TO DO:
1. Using the article on Judge Robart's ruling, explain in one to three sentences why it says Washington and Minnesota should not have been granted legal standing.
2. Pick up the article on Judge Robart's ruling after its last sentence and continue it for a paragraph or two.

PAGE TEXT:
**********
The statement explained that Trump’s order was issued under his constitutional authority to protect the American people.

U.S. District Court Judge James Robart took the unusual step of issuing a emergency stay of Trump’s order as the attorneys general of Washington and Minnesota filed a lawsuit to overturn the legislation.

The plaintiffs argue that Trump’s order violates the U.S. Constitution and federal law, including what they say is discrimination against a particular religion.

But Trump defied the order, sending a message on Twitter on Saturday.

“The opinion of this so-called judge, which essentially takes law-enforcement away from our country, is ridiculous and will be overturned!” he wrote.

IMPEACHABLE “BAD BEHAVIOR”

While the White House continues its legal fight at the Appellate Level, members of Congress have begun taking a very hard look at District Judge Robart, for what may be “impeachable bad behavior.”

Robart is a US District Court Judge. DISTRICT Court. His jurisdiction rests solely in portions of Washington State. Yet the Judge declared that his restraining order “applies nationwide.” He does not have judicial authority “nationwide.”

Robart granted “legal standing” to two states which filed the legal case. In order to have legal standing, a person or corporation must be personally/directly affected. Neither Washington State nor Minnesota, two Plaintiffs in the case, can show that either “state” was affected at all. Perhaps citizens WITHIN each state may have been affected, but not “the states” themselves. So Robarts agreeing that the states have “legal standing” seems odious on its face.

Next, Robart decided the plaintiffs “are likely to succeed” in their lawsuit. This is so totally specious as to defy belief.

“The Immigration and Nationality Act (INA) provides that individual aliens outside the United States are “inadmissible”—or barred from admission to the country—on health, criminal, security, and other grounds set forth in the INA.
**********
GIVEN DATA:
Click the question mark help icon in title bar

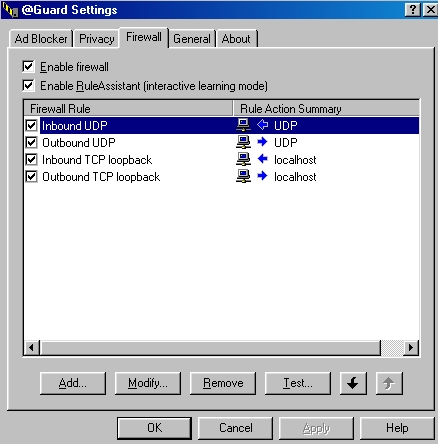click(x=413, y=10)
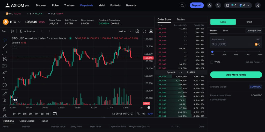Switch order side to Short

(x=249, y=22)
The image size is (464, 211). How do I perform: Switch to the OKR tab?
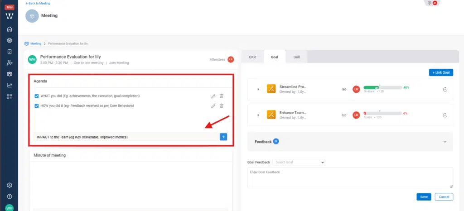[x=252, y=58]
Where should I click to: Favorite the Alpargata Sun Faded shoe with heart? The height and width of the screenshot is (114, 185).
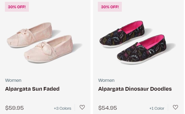pos(82,107)
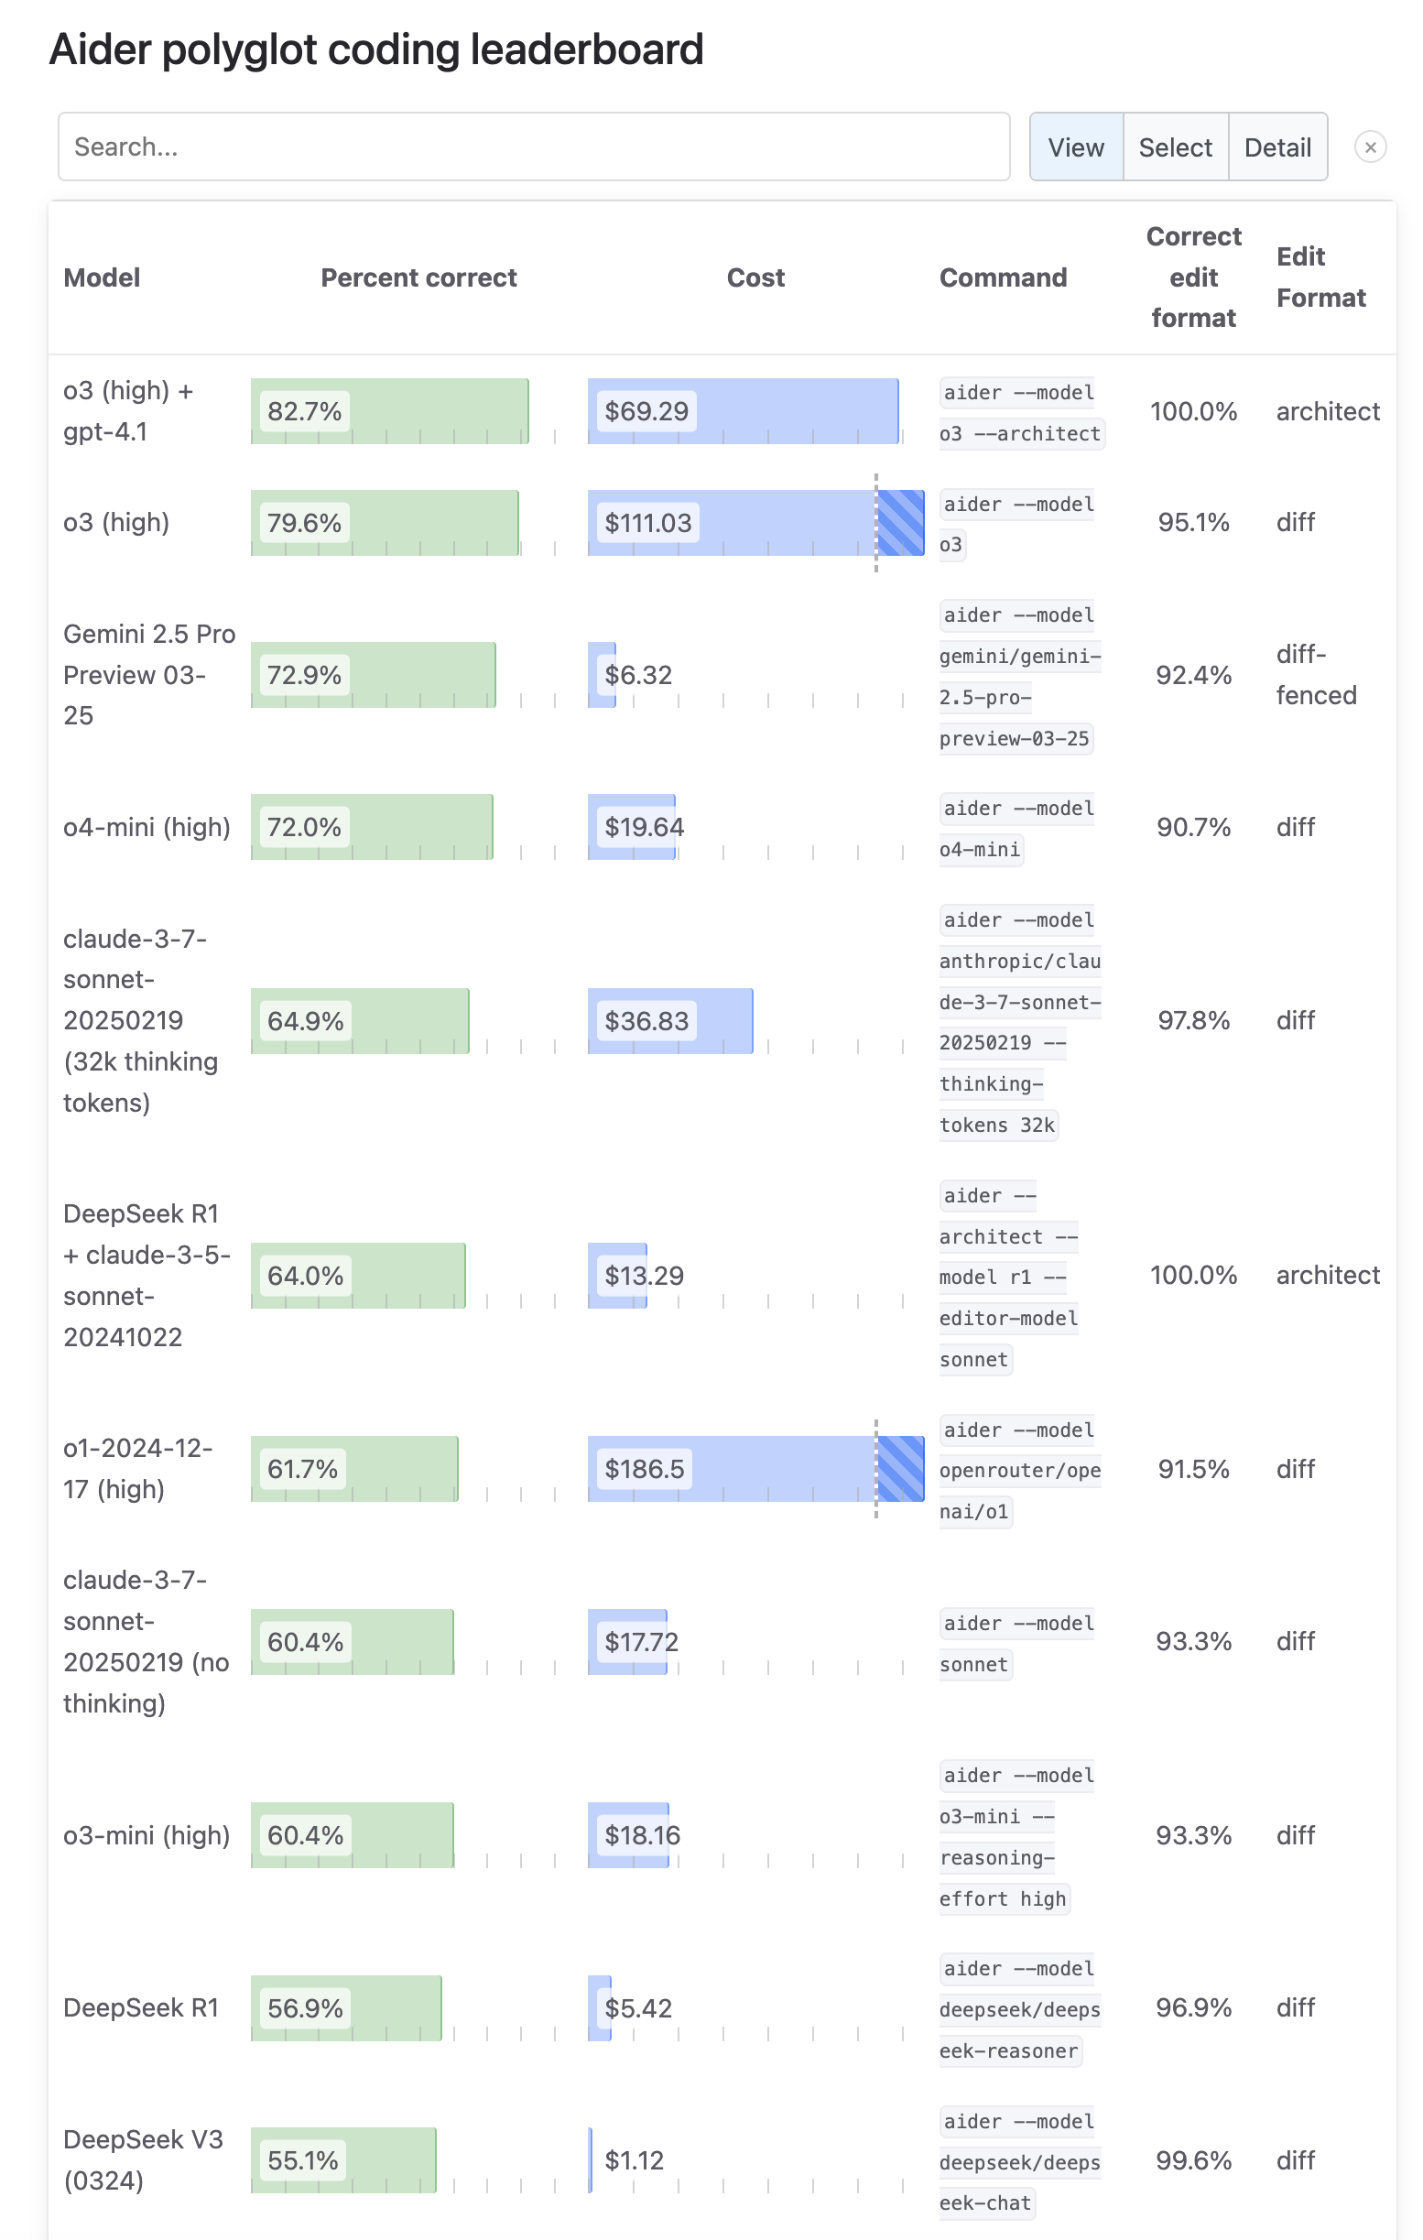The width and height of the screenshot is (1423, 2240).
Task: Click the Edit Format column header
Action: click(1321, 277)
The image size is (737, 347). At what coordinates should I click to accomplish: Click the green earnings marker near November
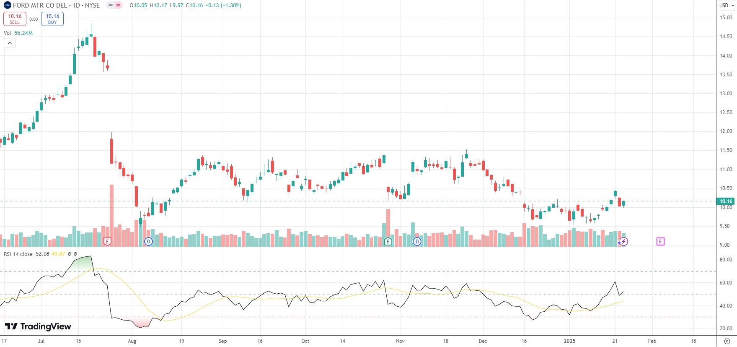coord(388,241)
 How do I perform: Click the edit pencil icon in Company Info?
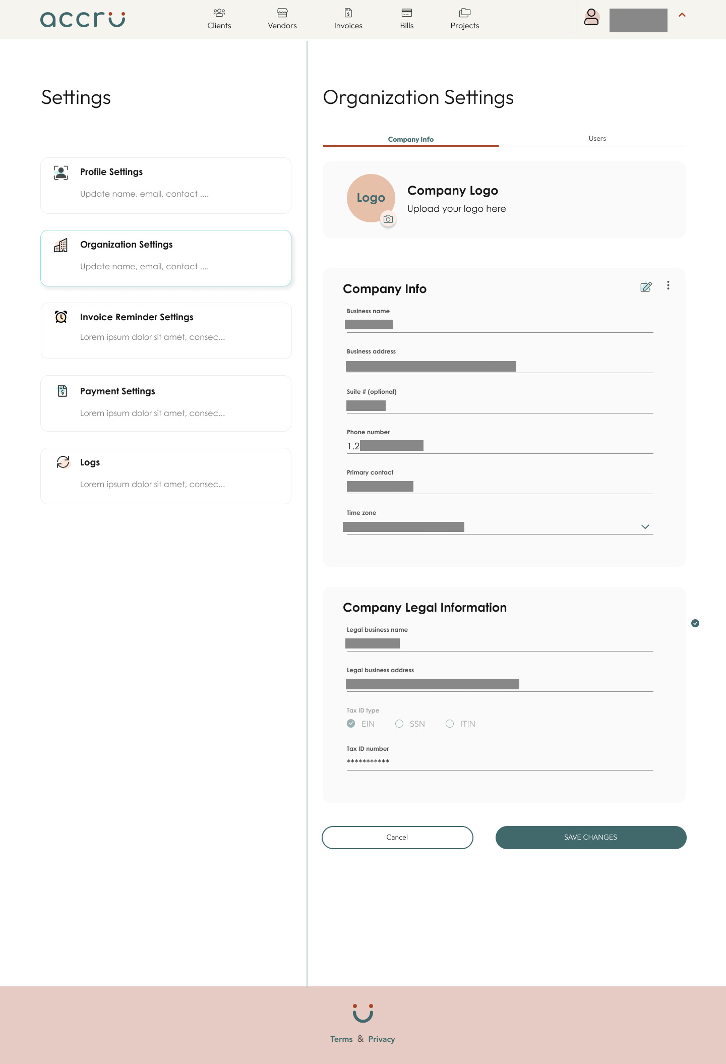tap(646, 287)
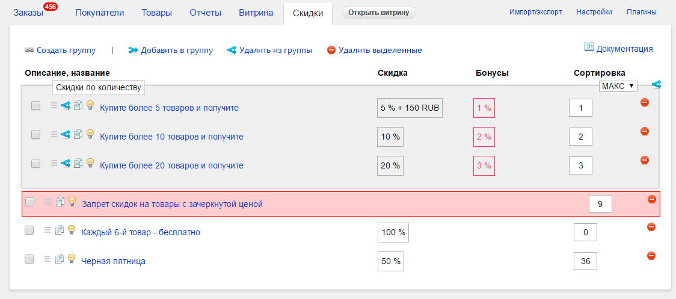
**********
EXERCISE ANSWERS:
1. The article says legal standing requires a person or corporation to be personally or directly affected, and it claims neither state can show it was affected at all. It argues that at most, citizens within each state may have been affected, but not the states themselves.

2.
However, the INA also grants the Executive several broader authorities that could be used to exclude certain individual aliens or classes of aliens for reasons that are not specifically prescribed in the INA. Section 212(f) of the INA is arguably the broadest and best known of these authorities. It provides, in relevant part,:

Whenever the President finds that the entry of any aliens or of any class of aliens into the United States would be detrimental to the interests of the United States, he may by proclamation, and for such period as he shall deem necessary, suspend the entry of all aliens or any class of aliens as immigrants or nonimmigrants, or impose on the entry of aliens any restrictions he may deem to be appropriate.

Over the years, Presidents have relied upon Section 212(f) to suspend or otherwise restrict the entry of individual aliens and classes of aliens, often (although not always) in conjunction with the imposition of financial sanctions upon these aliens. Among those so excluded have been aliens whose actions “threaten the peace, security, or stability of Libya”; officials of the North Korean government; and aliens responsible for “serious human rights violations.”